## [Petunjuk Latihan]
Menurut teks bacaan, mengapa status tersangka Maksimus Ngkeros dianggap gugur?

---- Teks Bacaan

Ruteng, Vox NTT – Proses hukum kasus dugaan black campaign (kampanye hitam) yang menyeret calon bupati Maksimus Ngkeros sebagai tersangka dianggap gugur atau berhenti dengan sendirinya demi hukum.
Demikian pernyataan koordinator kuasa hukum pasangan Maksimus Ngkeros dan Ronald Susilo atau paket Maksi-Ronald, Edi Hardum kepada VoxNtt.com, Jumat, 22 November 2024.
Status tersangka itu dianggap gugur karena Kejaksaan Negeri Manggarai belum melimpahkan perkara ini ke pengadilan hingga batas waktu yang ditentukan Kamis, 21 November 2024.
“Berdasarkan hukum acara Pilkada batas terakhir itu kemarin, sekarang sudah tidak bisa, kasusnya dinyatakan kadaluwarsa. Dengan sendirinya status tersangka Maksi Ngkeros berhenti,” jelas Edi.

--------
---- Data Tersedia

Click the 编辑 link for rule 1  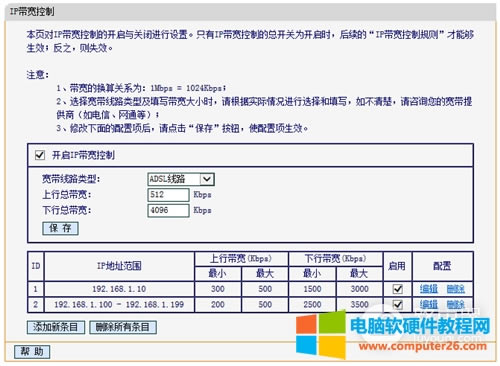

--------

## [Hasil Tugas]
Karena Kejaksaan Negeri Manggarai belum melimpahkan perkara itu ke pengadilan hingga batas waktu yang ditentukan, yaitu Kamis, 21 November 2024.